Work instruction → Go over the data and copy out each line with "will" in it.

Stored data
::::
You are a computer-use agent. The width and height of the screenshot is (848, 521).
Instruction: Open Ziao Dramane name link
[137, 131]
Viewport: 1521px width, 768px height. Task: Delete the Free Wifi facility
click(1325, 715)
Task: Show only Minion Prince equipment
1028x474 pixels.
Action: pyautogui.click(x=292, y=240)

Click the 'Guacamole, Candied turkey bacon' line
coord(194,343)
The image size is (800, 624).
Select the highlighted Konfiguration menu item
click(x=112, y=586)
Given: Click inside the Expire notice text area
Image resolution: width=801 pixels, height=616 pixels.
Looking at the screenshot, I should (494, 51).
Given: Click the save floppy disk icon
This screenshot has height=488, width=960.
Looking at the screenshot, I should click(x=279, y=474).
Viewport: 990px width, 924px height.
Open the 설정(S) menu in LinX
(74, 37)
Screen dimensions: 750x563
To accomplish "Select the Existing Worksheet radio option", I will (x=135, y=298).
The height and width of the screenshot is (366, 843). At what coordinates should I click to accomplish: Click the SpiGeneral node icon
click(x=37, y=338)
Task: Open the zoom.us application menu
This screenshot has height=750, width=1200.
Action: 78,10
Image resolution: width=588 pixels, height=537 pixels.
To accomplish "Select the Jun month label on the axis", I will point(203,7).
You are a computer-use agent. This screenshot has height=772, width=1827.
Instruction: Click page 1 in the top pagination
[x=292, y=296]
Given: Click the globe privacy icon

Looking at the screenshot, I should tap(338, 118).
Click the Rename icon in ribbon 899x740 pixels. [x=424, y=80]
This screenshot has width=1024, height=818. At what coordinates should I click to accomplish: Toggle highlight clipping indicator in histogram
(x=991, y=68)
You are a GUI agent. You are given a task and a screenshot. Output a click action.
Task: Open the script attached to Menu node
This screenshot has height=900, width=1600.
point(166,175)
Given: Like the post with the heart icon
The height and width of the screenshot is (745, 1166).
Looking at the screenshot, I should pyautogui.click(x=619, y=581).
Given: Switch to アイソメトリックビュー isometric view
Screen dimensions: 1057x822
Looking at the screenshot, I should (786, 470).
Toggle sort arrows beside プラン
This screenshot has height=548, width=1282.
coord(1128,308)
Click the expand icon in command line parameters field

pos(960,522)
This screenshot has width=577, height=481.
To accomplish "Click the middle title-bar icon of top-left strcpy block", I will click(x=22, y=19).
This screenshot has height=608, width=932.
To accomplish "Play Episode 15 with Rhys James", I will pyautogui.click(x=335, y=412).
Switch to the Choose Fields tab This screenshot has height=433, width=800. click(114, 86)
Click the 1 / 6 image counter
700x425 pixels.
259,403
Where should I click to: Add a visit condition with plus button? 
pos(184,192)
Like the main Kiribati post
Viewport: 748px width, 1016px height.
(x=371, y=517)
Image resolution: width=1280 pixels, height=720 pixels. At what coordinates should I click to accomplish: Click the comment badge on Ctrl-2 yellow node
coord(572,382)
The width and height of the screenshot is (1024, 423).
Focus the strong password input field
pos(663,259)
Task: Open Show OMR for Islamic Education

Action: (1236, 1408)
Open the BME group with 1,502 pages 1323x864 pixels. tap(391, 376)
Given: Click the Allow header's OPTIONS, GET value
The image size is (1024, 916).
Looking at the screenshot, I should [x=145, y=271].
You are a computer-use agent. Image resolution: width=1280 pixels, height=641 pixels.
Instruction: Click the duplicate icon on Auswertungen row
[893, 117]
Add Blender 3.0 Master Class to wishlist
::::
Written solution →
To accomplish "Select the Existing Worksheet radio option", I will (x=135, y=298).
To accomplish "Select the Jun month label on the axis", I will point(203,7).
To accomplish "Click the middle title-bar icon of top-left strcpy block", I will click(x=22, y=19).
To accomplish "Play Episode 15 with Rhys James", I will pyautogui.click(x=335, y=412).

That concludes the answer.